Stored data entries
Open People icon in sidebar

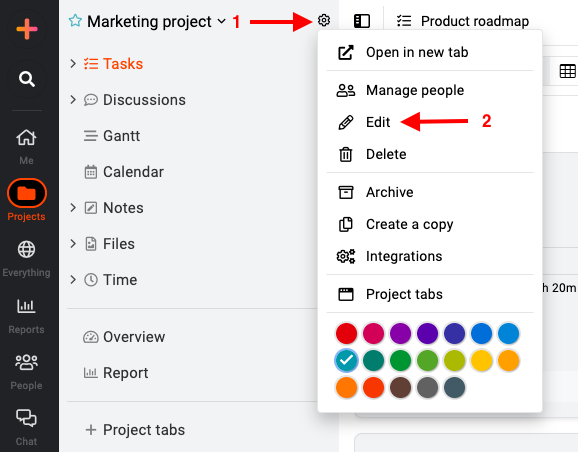pos(26,362)
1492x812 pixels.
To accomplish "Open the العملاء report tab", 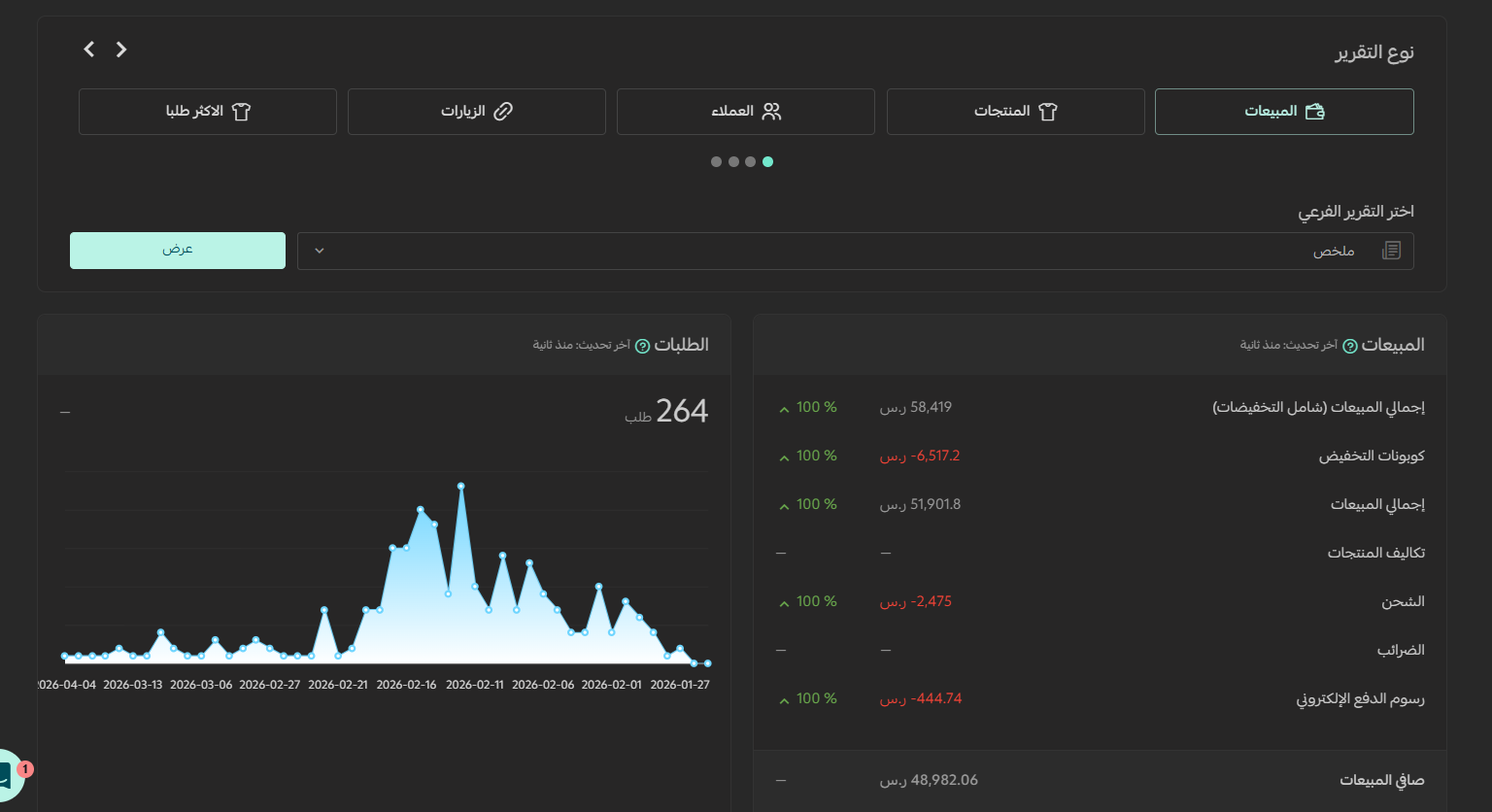I will [746, 112].
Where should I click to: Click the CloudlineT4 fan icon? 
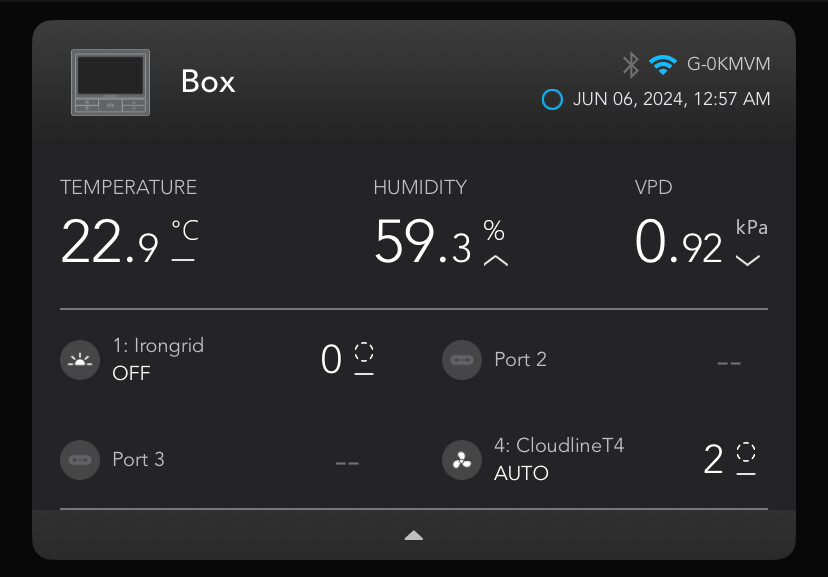461,459
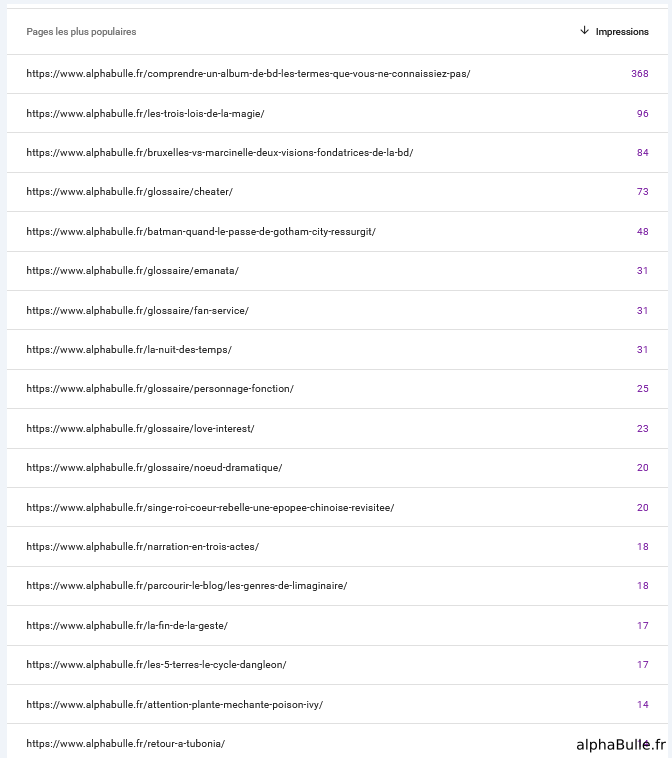Viewport: 672px width, 758px height.
Task: Select the glossaire/love-interest row
Action: [x=337, y=428]
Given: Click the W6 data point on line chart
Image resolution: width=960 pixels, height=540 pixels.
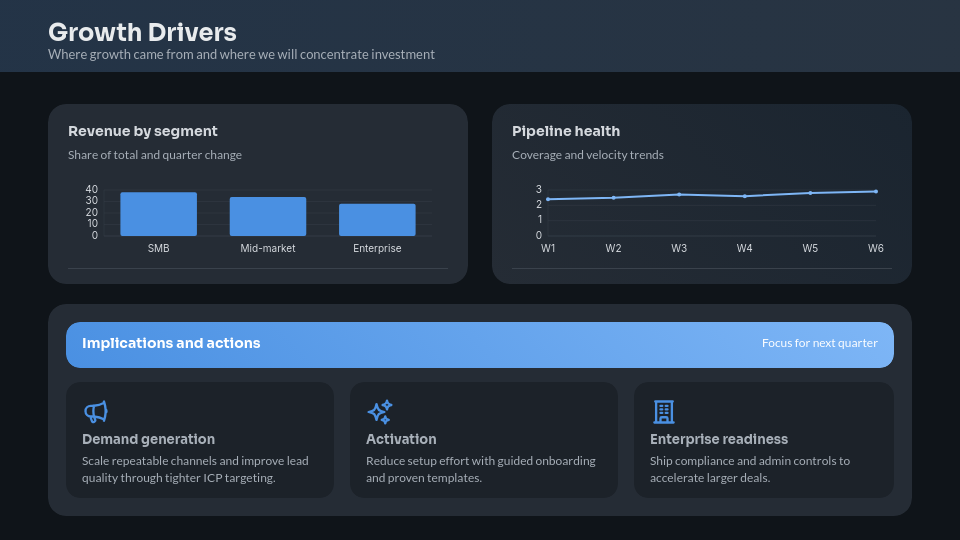Looking at the screenshot, I should point(876,191).
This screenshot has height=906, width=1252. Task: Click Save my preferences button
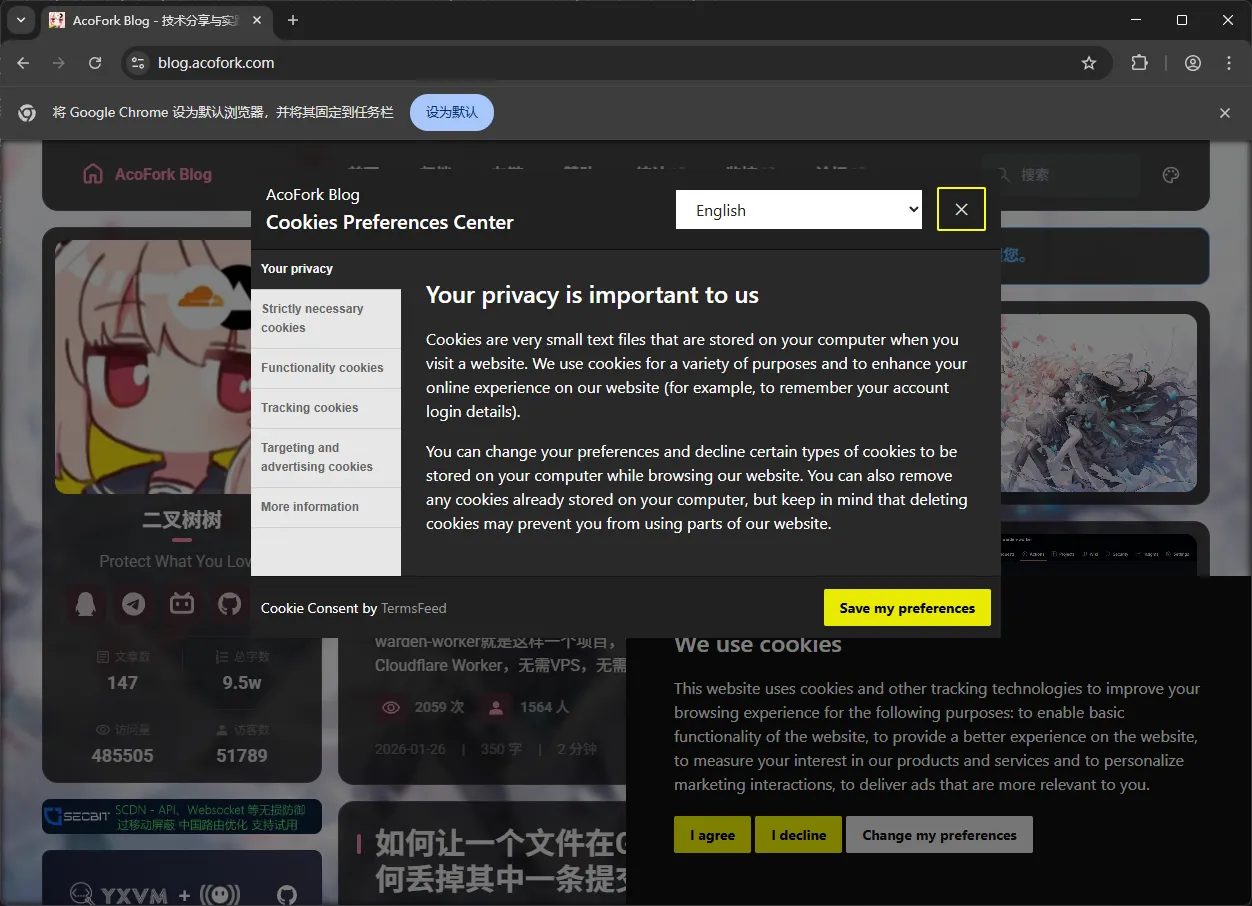(906, 608)
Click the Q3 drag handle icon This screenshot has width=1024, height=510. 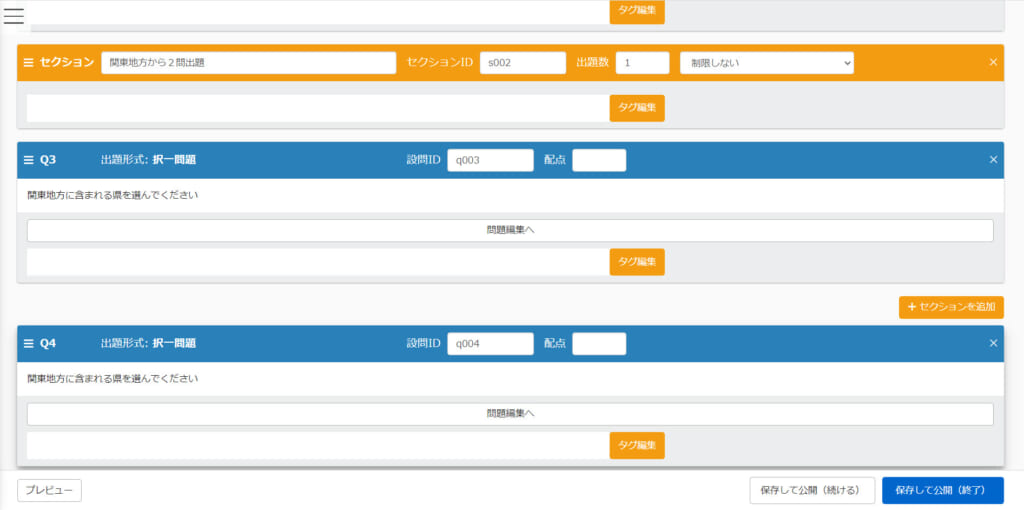(x=28, y=160)
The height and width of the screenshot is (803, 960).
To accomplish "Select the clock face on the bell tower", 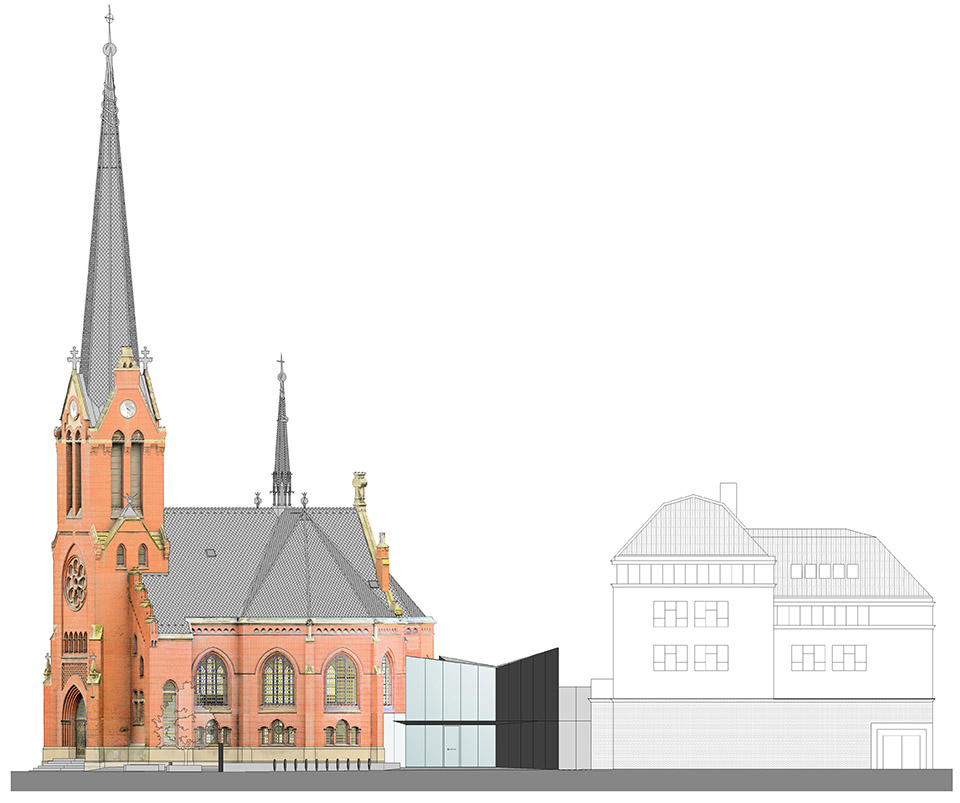I will click(x=128, y=408).

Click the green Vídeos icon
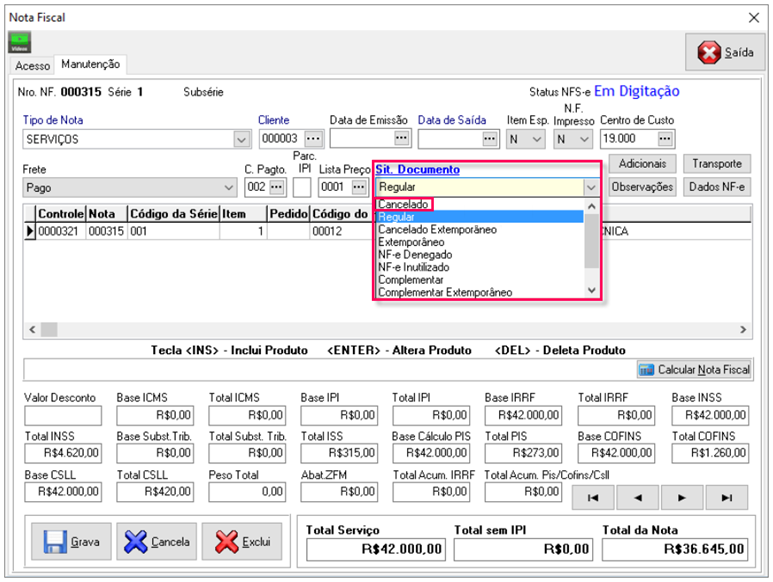(x=20, y=43)
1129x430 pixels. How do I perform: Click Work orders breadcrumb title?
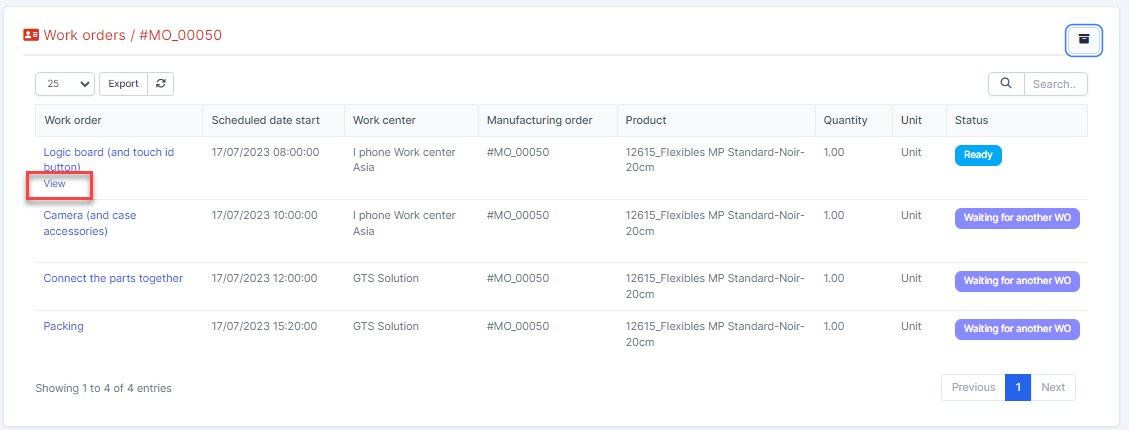[84, 35]
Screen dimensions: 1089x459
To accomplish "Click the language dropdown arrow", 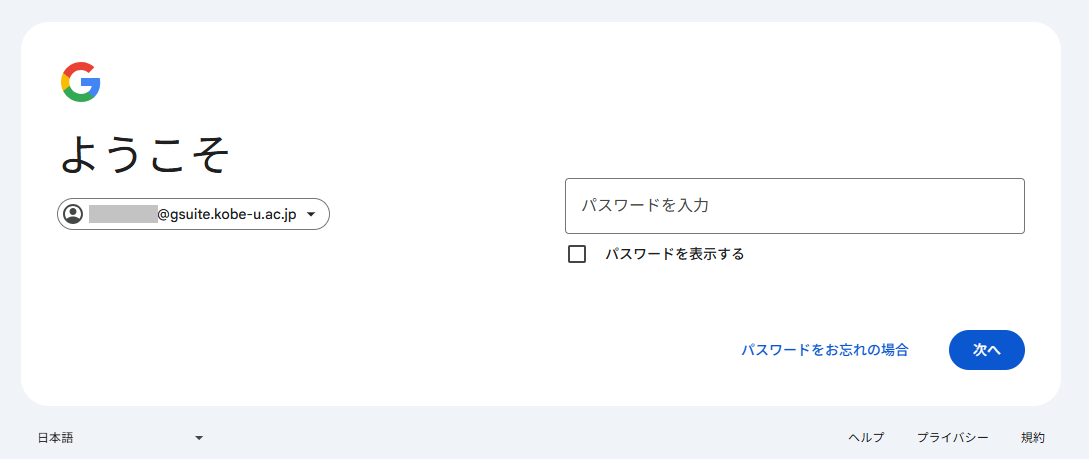I will pyautogui.click(x=199, y=438).
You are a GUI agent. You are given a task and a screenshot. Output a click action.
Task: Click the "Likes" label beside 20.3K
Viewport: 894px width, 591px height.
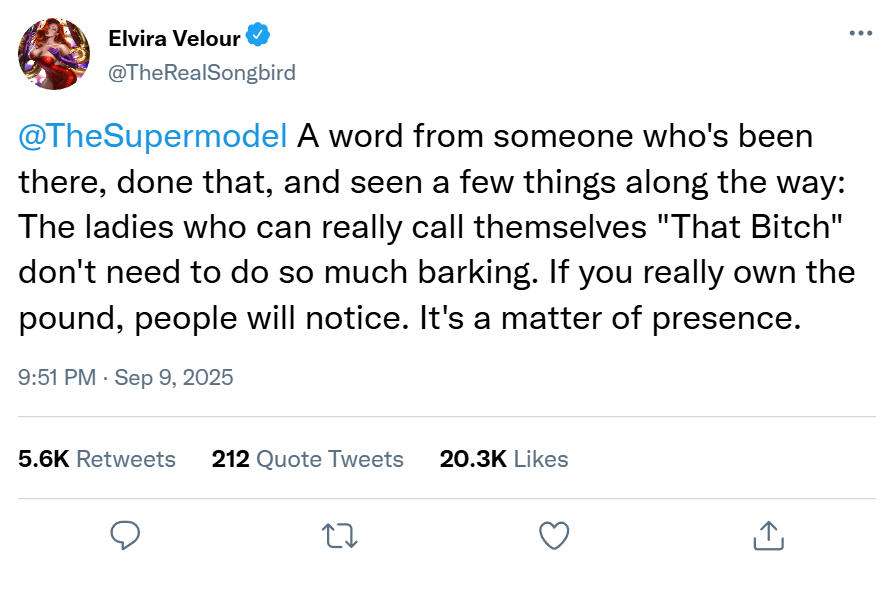pyautogui.click(x=541, y=459)
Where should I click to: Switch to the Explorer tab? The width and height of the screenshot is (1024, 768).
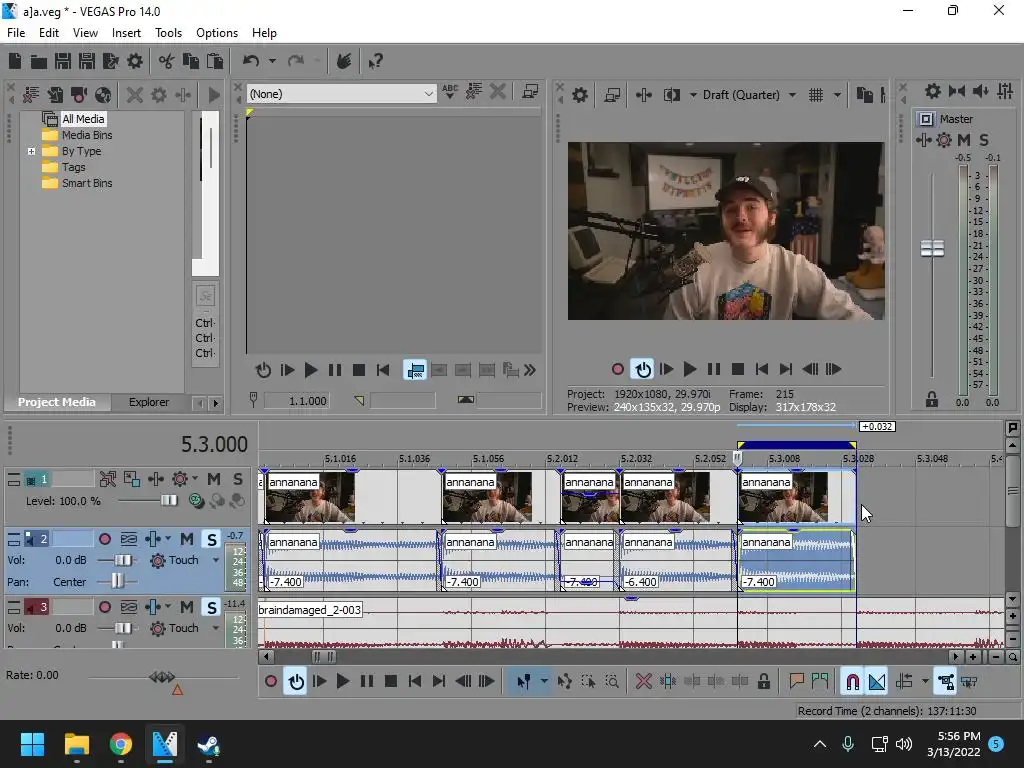(x=148, y=402)
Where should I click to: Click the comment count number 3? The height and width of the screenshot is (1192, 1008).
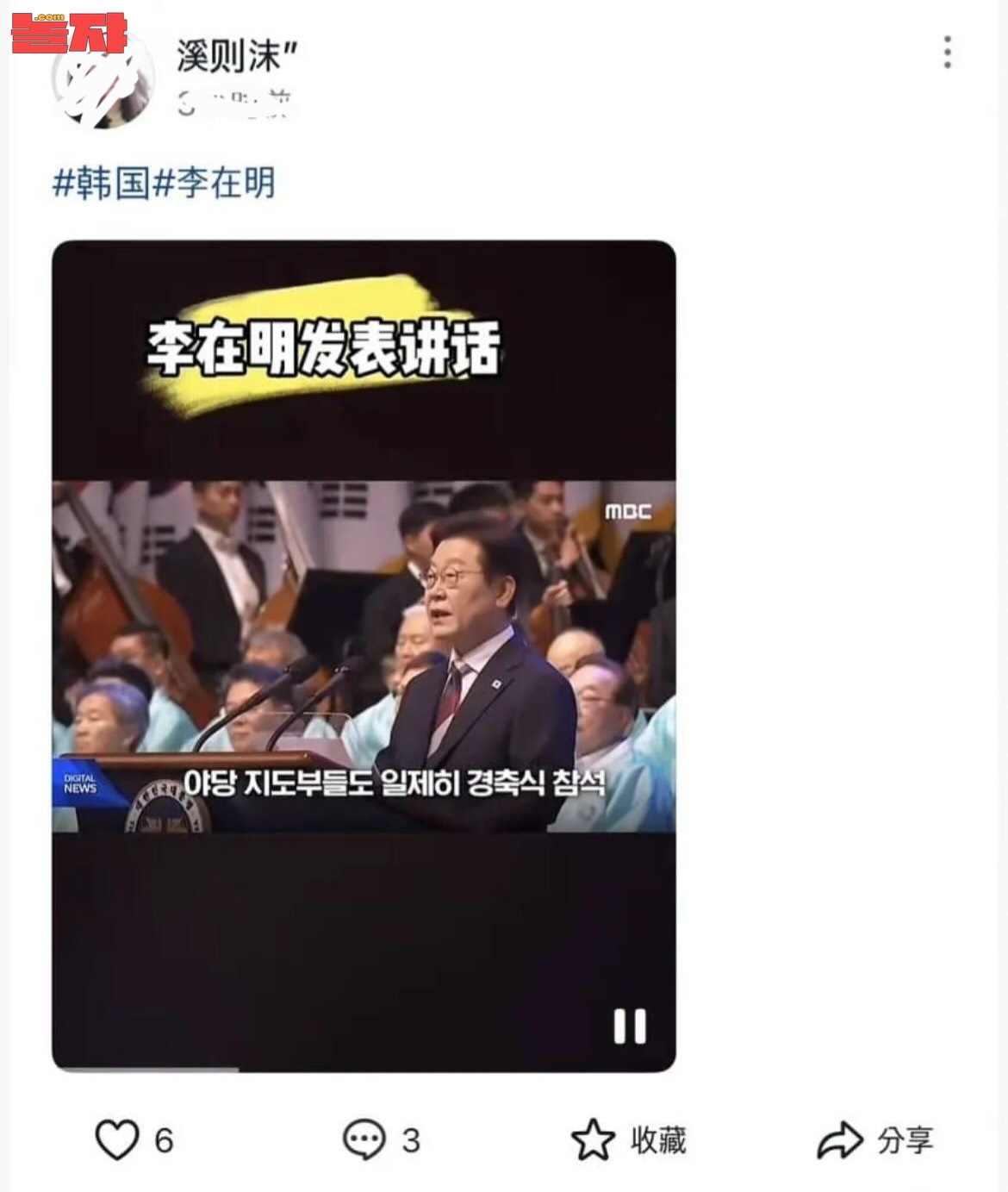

- What the task requires:
Take the line containing "Where should I click to: Switch" and every line after it to the end of the records, and restate them verbatim, with no pictures.

- Reply:
Where should I click to: Switch to the Explorer tab? The width and height of the screenshot is (1024, 768).
(x=148, y=402)
Where should I click to: Click the comment count number 3? The height and width of the screenshot is (1192, 1008).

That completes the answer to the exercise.